## Task to complete
What follows is a set of records; give them all back exactly.

=== Study material ===

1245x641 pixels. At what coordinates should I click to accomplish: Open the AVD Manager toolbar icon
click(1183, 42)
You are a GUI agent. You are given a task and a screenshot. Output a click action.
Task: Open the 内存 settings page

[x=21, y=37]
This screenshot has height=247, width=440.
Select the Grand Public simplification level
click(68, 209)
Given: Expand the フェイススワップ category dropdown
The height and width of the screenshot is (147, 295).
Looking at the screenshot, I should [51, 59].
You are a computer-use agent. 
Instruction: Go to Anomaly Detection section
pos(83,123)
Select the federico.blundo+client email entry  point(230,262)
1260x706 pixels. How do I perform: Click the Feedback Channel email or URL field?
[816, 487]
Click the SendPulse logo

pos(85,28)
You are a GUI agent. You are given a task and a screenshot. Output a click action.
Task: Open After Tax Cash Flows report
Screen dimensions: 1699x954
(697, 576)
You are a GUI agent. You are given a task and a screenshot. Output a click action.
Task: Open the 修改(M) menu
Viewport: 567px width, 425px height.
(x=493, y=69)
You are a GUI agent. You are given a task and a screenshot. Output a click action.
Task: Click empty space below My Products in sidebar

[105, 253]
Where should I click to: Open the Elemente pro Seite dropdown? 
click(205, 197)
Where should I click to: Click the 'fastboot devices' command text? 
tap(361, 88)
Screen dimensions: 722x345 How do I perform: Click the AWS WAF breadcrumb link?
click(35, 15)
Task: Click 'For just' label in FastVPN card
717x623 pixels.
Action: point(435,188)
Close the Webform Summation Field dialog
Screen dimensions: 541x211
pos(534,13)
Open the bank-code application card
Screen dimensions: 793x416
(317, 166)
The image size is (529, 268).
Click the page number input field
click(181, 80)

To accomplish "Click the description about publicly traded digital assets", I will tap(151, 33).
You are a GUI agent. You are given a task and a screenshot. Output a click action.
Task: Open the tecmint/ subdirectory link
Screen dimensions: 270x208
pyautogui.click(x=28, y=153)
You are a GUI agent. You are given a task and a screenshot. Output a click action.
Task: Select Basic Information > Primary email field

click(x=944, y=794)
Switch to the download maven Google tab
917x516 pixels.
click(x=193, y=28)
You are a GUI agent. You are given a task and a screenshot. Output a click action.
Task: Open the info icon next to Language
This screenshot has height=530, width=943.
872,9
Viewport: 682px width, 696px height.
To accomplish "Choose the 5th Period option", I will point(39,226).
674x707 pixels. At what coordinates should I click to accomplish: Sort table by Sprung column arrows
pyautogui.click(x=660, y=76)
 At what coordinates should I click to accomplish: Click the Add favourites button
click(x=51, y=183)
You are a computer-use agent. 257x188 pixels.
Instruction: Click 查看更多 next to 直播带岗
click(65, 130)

===

## Output for this exercise
1245x641 pixels. At what coordinates should I click to accomplish: Open the AVD Manager toolbar icon
click(1183, 42)
You are a GUI agent. You are given a task and a screenshot. Output a click action.
Task: Open the 内存 settings page

[x=21, y=37]
This screenshot has height=247, width=440.
Select the Grand Public simplification level
click(68, 209)
Given: Expand the フェイススワップ category dropdown
The height and width of the screenshot is (147, 295).
Looking at the screenshot, I should [51, 59].
You are a computer-use agent. 
Instruction: Go to Anomaly Detection section
pos(83,123)
Select the federico.blundo+client email entry  point(230,262)
1260x706 pixels. How do I perform: Click the Feedback Channel email or URL field?
[816, 487]
Click the SendPulse logo

pos(85,28)
You are a GUI agent. You are given a task and a screenshot. Output a click action.
Task: Open After Tax Cash Flows report
Screen dimensions: 1699x954
(697, 576)
You are a GUI agent. You are given a task and a screenshot. Output a click action.
Task: Open the 修改(M) menu
Viewport: 567px width, 425px height.
(x=493, y=69)
You are a GUI agent. You are given a task and a screenshot. Output a click action.
Task: Click empty space below My Products in sidebar

[105, 253]
Where should I click to: Open the Elemente pro Seite dropdown? 
click(205, 197)
Where should I click to: Click the 'fastboot devices' command text? 
tap(361, 88)
Screen dimensions: 722x345 How do I perform: Click the AWS WAF breadcrumb link?
click(35, 15)
Task: Click 'For just' label in FastVPN card
717x623 pixels.
Action: point(435,188)
Close the Webform Summation Field dialog
Screen dimensions: 541x211
pos(534,13)
Open the bank-code application card
Screen dimensions: 793x416
(317, 166)
The image size is (529, 268).
Click the page number input field
click(181, 80)

To accomplish "Click the description about publicly traded digital assets", I will tap(151, 33).
You are a GUI agent. You are given a task and a screenshot. Output a click action.
Task: Open the tecmint/ subdirectory link
Screen dimensions: 270x208
pyautogui.click(x=28, y=153)
You are a GUI agent. You are given a task and a screenshot. Output a click action.
Task: Select Basic Information > Primary email field

click(x=944, y=794)
Switch to the download maven Google tab
917x516 pixels.
click(x=193, y=28)
You are a GUI agent. You are given a task and a screenshot. Output a click action.
Task: Open the info icon next to Language
This screenshot has height=530, width=943.
872,9
Viewport: 682px width, 696px height.
To accomplish "Choose the 5th Period option", I will point(39,226).
674x707 pixels. At what coordinates should I click to accomplish: Sort table by Sprung column arrows
pyautogui.click(x=660, y=76)
 At what coordinates should I click to accomplish: Click the Add favourites button
click(x=51, y=183)
You are a computer-use agent. 257x188 pixels.
Instruction: Click 查看更多 next to 直播带岗
click(65, 130)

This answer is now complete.